▸ Stated problem: Please extract each line from the rows below that contains the word "Click".

——

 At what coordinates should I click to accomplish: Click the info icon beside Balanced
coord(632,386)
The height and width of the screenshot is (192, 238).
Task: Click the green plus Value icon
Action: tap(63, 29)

——

▸ Written answer:
 At what coordinates should I click to accomplish: Click the info icon beside Balanced
Task: Click the green plus Value icon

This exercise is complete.